The German government is publicly obsessed with Nazism: how it happened, how to keep it from happening again. Germany is regularly held up as an example of how a nation should deal with crimes in its past; I have seen half a dozen times this year the argument that the US should take the approach Germany takes to the Holocaust in dealing with our legacy of race slavery. The German police in particular all receive special training in their history; “cadets across the country are now taught in unsparing detail about the shameful legacy of policing under the Nazis.” They visit concentration camps, meet Holocaust survivors, are taught about how it feels to be persecuted.
And the result is, well:
Germany has been besieged by revelations of police officers in different corners of the country forming groups based on a shared far-right ideology.
“I always hoped that it was individual cases, but there are too many of them now,” said Herbert Reul, the interior minister of North-Rhine Westphalia, Germany’s most populous state, where 203 police officers are under investigation in connection with reported far-right incidents.
For Mr. Reul, the alarm sounded in September, when 31 officers in his state were found to have shared violent neo-Nazi propaganda. “It was almost an entire unit of officers — and we found out by chance,” Mr. Reul said this past week in an interview. “That floored me. This is not trivial.”
That's from an article in The Times titled,
Now I am not saying that there is nothing we can do about Neo-Nazis, or about racism. But if you think, as many Americans seem to think, that acquainting people with the facts about past crimes is somehow going to reform them, you are just plain wrong. The German police get more anti-racist training than the general population, and have ended up more racist.

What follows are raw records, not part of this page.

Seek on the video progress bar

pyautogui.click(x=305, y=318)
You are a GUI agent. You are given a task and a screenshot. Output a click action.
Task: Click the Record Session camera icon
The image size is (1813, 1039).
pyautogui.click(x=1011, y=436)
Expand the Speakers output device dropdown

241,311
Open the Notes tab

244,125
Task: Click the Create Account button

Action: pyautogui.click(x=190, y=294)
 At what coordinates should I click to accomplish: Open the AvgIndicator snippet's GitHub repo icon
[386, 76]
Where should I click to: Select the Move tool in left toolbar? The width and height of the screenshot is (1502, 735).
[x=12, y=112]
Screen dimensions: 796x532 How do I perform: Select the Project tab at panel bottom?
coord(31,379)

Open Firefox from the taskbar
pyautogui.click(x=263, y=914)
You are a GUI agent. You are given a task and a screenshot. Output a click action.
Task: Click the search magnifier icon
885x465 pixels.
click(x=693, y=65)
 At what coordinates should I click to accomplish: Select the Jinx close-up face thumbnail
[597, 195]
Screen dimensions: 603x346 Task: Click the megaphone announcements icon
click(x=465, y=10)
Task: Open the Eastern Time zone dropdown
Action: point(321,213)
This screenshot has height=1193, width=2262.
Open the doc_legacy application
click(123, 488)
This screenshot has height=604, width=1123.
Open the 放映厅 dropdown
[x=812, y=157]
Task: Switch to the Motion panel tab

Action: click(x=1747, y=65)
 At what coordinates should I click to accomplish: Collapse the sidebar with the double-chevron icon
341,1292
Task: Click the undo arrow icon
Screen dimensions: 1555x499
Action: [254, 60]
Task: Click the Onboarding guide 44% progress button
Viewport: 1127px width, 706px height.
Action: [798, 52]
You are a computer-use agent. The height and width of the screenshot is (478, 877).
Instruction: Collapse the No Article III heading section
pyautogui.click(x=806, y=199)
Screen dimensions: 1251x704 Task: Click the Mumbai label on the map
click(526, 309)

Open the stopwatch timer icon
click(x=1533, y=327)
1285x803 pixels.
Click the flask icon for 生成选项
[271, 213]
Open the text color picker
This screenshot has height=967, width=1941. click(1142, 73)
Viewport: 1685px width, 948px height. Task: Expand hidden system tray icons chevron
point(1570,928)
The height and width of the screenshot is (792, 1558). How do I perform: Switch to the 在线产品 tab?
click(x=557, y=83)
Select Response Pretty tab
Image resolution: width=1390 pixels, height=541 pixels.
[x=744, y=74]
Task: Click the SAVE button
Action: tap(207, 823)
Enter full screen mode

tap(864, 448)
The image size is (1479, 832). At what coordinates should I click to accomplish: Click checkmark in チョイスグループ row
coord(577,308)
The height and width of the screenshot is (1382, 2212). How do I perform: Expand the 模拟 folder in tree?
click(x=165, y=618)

The great preponderance of the evidence shows that anti-bias training has no effect, and many studies find that it has an effect opposite to what was intended. In fact I have never seen a major study not funded by anti-bias training companies that finds a positive effect.
If you think you can train people out of racism, sexism, or any other sort of bias, you should consider the German police. Because the anti-bias training they receive goes far beyond what any American company or university has ever offered, and it is not working.